What if we apply the 1st report’s method to the 2nd report’s data?

Now what if we decided to take the total hits of the top four most frequent mutations in the 2nd report, 174, and instead of calculating in the remaining less frequent mutations, we simply appended them to the remainder of those categorized clinically as “Definite” and “Probable”? (297 + 19 DLCN FH + 174 Top4 hits = 490.)  See the table below to compare the two methods.  (If the reader has an objection to what will follow, these alternating target populations are precisely the point.)
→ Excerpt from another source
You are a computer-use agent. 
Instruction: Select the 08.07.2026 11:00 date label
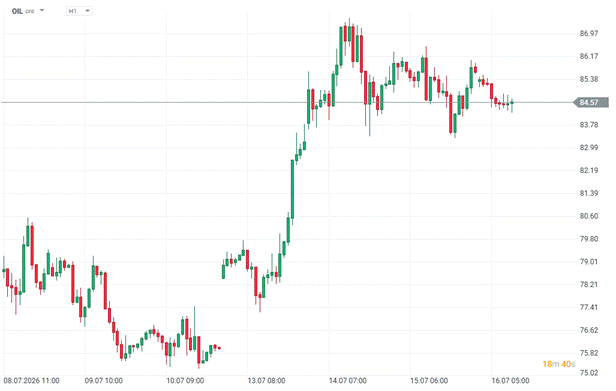[31, 380]
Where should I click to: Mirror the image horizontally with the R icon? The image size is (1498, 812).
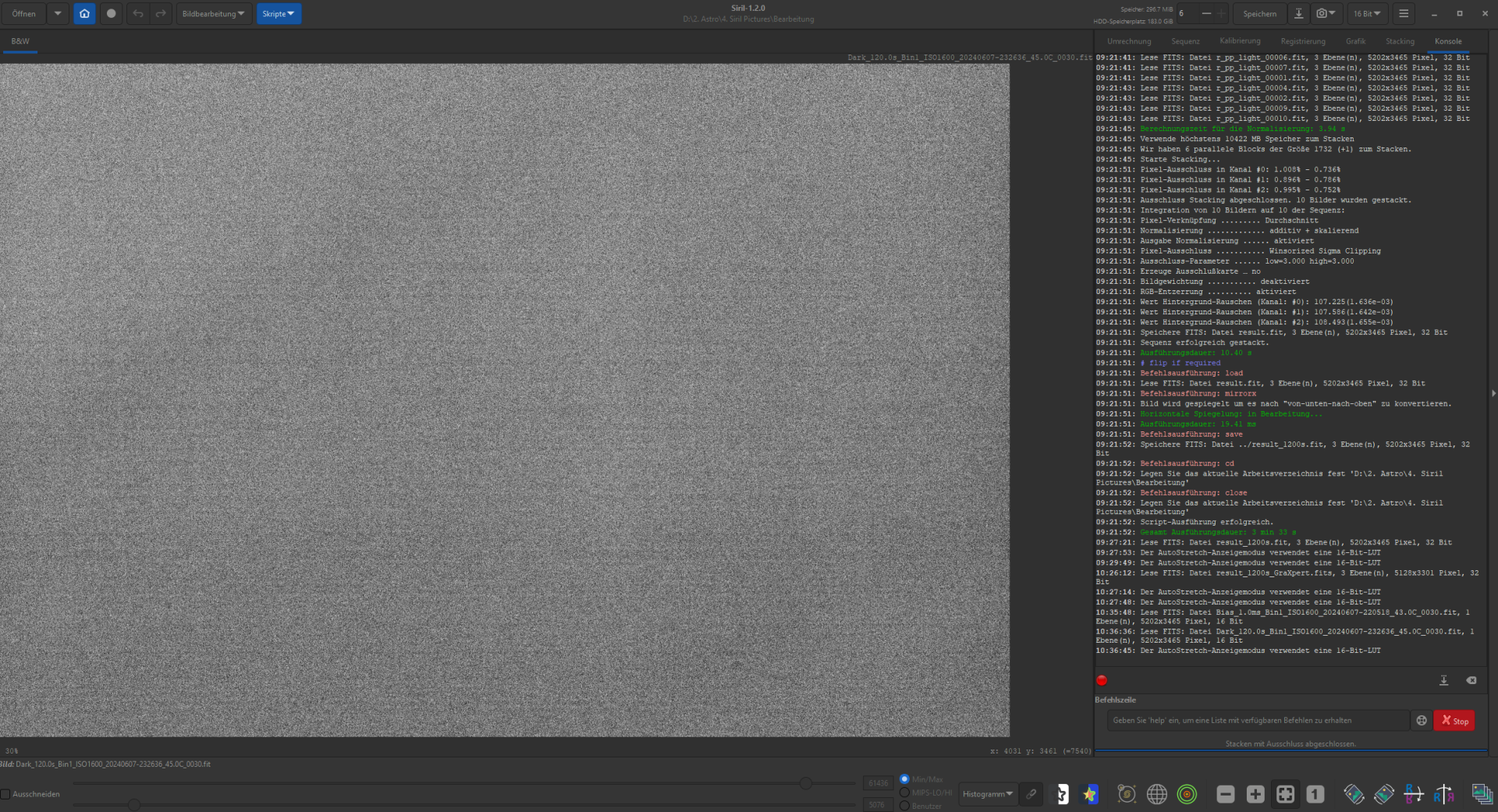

Reconciling the two Danish reports -- Copenhagen General Population Survey

Using the 1st report’s method on the 2nd report’s data (right) would inflate the results with false positives, while swapping out genuine mutation carriers. The difference between the two procedures illustrated above is the problem in the 1st report.  60% of those in the 1st report are the same individuals we see here in the 2nd report. So we will soon be working with airtight deduction. All our objections to using the two prevalence rates above for comparison are also present in the actual reconciliation of the 1st and 2nd reports.  The 1st report is supposed to be the source for the “Authoritative” report.

  • Let us carry forward a key observation: where are the majority of mutation carriers? Probable & Definite FH or Unlikely & Possible FH?  They are mostly short of the passing score — mostly in the Unlikely & Possible clinical categories.